__Required action__.
The number of lines below containing the word "computer" is all that should be returned.

__Dataset records__.
━━━━━━━━

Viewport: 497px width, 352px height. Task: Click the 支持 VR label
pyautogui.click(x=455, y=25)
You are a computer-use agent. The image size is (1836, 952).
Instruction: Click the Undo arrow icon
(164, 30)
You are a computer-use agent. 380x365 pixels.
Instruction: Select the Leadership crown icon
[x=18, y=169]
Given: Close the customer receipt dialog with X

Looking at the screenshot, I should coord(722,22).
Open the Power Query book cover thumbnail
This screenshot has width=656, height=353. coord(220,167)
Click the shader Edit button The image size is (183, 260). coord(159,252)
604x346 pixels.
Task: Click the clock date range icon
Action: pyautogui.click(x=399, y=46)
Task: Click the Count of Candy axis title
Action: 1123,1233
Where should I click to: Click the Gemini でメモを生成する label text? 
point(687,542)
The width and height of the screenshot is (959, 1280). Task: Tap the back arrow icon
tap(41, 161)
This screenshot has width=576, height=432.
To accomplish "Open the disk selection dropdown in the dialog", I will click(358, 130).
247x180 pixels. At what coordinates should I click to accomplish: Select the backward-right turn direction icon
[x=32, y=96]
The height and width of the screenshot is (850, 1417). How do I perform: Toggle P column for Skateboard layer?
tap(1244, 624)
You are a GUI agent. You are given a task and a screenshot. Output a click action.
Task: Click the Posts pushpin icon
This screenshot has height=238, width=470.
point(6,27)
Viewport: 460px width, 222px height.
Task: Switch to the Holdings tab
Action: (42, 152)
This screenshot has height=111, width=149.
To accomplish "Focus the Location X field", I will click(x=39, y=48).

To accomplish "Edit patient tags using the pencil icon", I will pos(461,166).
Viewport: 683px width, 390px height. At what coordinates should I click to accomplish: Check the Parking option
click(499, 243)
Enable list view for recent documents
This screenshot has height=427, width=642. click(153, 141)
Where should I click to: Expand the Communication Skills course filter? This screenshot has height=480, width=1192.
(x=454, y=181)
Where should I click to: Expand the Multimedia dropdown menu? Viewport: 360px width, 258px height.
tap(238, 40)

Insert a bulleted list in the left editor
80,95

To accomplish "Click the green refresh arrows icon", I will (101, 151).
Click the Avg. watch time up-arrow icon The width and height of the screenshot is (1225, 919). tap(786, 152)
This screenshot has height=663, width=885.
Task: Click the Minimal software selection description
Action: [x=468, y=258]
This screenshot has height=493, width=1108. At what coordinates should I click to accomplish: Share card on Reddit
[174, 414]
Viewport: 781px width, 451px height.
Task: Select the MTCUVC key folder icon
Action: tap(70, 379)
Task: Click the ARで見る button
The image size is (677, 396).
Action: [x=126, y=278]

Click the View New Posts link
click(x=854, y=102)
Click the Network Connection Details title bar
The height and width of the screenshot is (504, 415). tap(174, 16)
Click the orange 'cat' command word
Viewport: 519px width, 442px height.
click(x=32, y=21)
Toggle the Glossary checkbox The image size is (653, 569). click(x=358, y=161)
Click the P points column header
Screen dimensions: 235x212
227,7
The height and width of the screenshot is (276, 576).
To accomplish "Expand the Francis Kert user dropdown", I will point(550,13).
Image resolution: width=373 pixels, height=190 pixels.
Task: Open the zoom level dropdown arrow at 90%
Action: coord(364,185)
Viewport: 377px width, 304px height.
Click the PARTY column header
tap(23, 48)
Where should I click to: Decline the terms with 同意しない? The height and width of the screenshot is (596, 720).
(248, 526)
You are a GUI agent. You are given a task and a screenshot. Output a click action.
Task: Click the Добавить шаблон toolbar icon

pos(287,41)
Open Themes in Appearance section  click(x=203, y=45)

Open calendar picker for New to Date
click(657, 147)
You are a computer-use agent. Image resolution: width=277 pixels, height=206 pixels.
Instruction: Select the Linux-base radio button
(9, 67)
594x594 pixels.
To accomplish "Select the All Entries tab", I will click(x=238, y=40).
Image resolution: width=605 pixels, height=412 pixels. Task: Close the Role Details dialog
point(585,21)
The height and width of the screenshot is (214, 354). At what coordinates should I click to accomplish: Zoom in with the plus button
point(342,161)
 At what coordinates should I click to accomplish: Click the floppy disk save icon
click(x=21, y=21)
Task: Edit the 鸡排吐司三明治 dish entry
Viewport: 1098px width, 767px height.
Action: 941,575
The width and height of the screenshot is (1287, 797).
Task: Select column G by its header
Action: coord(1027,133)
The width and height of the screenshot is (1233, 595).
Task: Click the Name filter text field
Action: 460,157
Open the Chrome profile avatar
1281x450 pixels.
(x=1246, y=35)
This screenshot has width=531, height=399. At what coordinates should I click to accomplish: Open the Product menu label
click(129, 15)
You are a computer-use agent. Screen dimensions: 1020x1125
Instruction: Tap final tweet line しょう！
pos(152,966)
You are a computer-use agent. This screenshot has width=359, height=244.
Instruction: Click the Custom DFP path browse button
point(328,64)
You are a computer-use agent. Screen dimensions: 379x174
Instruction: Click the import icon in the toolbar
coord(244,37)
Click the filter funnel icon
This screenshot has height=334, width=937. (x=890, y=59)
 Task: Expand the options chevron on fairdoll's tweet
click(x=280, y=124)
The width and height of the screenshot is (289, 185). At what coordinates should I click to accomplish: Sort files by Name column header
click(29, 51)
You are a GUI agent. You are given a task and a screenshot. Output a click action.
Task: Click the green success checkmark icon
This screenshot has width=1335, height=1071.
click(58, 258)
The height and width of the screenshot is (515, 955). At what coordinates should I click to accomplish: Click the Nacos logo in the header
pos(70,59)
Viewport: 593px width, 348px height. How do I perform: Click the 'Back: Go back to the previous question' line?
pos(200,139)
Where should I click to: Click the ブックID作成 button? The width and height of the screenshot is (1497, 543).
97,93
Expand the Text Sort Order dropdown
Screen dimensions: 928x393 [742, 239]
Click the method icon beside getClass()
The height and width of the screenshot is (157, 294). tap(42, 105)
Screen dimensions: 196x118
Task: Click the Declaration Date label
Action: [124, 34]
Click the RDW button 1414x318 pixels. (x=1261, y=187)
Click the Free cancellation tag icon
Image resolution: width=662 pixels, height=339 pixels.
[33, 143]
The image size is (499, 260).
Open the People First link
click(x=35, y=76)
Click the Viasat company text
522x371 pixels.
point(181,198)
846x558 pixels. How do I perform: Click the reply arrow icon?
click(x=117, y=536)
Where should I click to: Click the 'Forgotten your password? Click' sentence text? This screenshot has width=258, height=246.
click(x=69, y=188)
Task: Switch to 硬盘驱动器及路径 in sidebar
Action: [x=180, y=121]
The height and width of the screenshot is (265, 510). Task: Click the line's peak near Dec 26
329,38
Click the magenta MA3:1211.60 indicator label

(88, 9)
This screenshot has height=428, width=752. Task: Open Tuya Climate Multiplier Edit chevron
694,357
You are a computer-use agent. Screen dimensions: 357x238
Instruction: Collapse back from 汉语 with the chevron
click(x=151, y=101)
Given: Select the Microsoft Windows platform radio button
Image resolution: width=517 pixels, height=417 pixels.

━━━━━━━━

__Solution__.
7